## Stated goal
Please copy the markup system text starting at "The body of" and ending at "both these tags.", swapping "definition" for "gloss".

## Text section
◆ ◆ ◆

Dominic Smith's Homepage > CHUCOL > Electronic Texts > Markup
Faculty of Modern and Medieval Languages

markup


Sections on this page:


autres pages sur cette site...

 

Two entries from Brewer

Penny Readings Parochial entertainments, consisting of readings, music, etc., for which one penny admission is charged.

Penny Saved (A). A penny saved is twopence gained. In French, 'Un centime épargné en vant deux.'
Well, suppose a man asks twopence a piece for his oranges, and a haggler obtains hundred at a penny a piece, would he save 200 pence by his bargain? If so, let him go on spending, and he will soon become a millionaire. Or suppose, instead of paying £1,000 for a bad bet, I had not wagered any money at all, would this have been worth £2,000 to me?


About the Mark-up System

My markup system could be used in Dictionaries or Encylopediae, as well as being valid for the Phrases and Fables, because of the definition of one of these types as an attribute to the <headword> tag. It contains much information and would be designed for viewing in an especially-written browser, so that all of the information contained in the Meta tags, for example, could be used. This would allow easy searching of for document, whether by title, author or keyword and more complex searches involving publication details.

Basic Structure

The body of the text is located between the <maintext> tag, each entry is in turn defined with the <entry> tag. At least one entry must be present in any maintext area. The entry is essentially split into two: the <headword>, which is the word or phrase being defined and the <definition>. Each entry must contain both these tags.

Language Attribute

Both the headword and definition must have a language attribute, which uses ISO 639-2 to define the language, followed by a hyphen and then ISO 3166-1 to define the region. This allows for very accurate searches by language to become possible and ISO 639-2 has been used instead of the generally favoured ISO 639-1 because codes are available for historical forms such as Middle French, which would further indexing possibilities. Where equivalent phrases or words in foreign languages are given in the definition, this is indexed using the <equiv> tag, with a language attribute, again to allow easy searching by language and the potential for cross-referencing .

Keyword tag

To enable linguists to possibly search for terms by keyword, a keyword as defined by having <keyword> tags around it. This is much more accurate than using a robotic search engine to search for words in the whole corpus. There is also the possibility to define four alternative keywords derived from the word in question by using the alternative attributes alt1-alt4. Thus, parochial may be given the alternative parish and the search utility would, therefore, pick up parochial following a search for parish or vice-versa.

◆ ◆ ◆

## Record list
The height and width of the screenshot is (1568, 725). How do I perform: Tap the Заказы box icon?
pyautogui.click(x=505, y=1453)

◆ ◆ ◆

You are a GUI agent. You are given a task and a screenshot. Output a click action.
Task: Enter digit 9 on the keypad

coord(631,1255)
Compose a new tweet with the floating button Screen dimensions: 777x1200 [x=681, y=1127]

◆ ◆ ◆

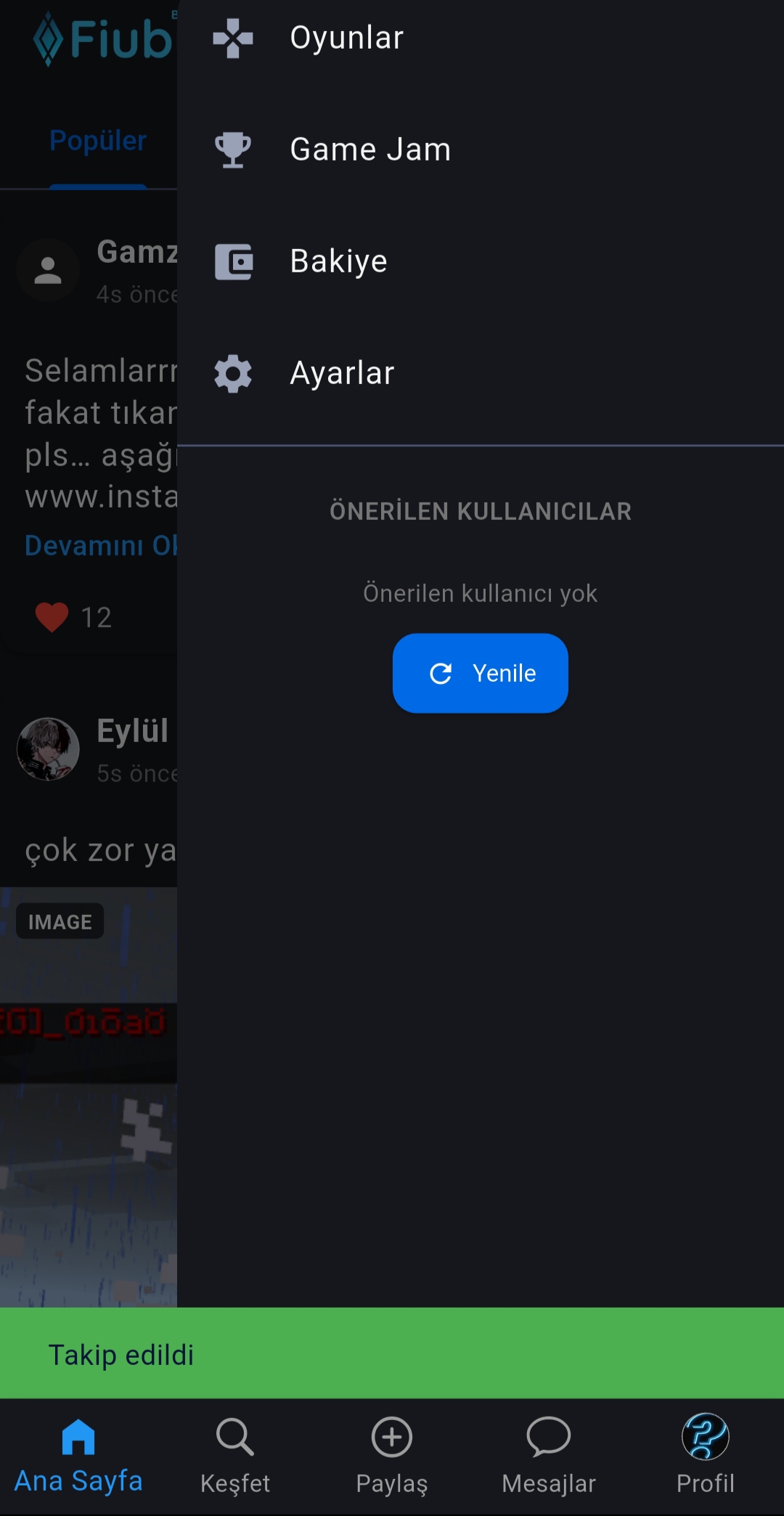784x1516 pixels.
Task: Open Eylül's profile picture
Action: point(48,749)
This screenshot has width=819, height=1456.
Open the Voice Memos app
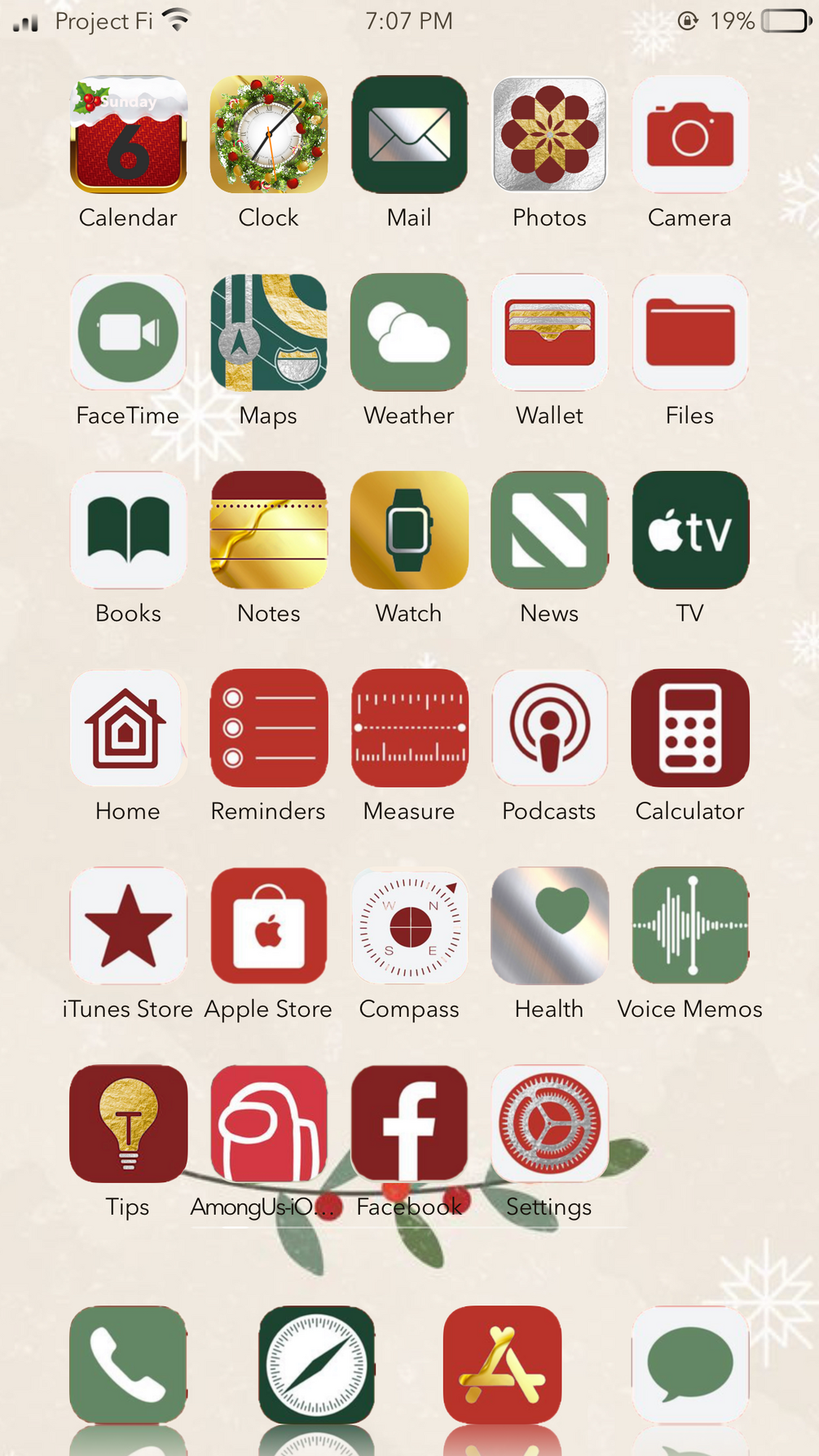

◆ ◆ ◆

## Correct output
The body of the text is located between the <maintext> tag, each entry is in turn defined with the <entry> tag. At least one entry must be present in any maintext area. The entry is essentially split into two: the <headword>, which is the word or phrase being defined and the <gloss>. Each entry must contain both these tags.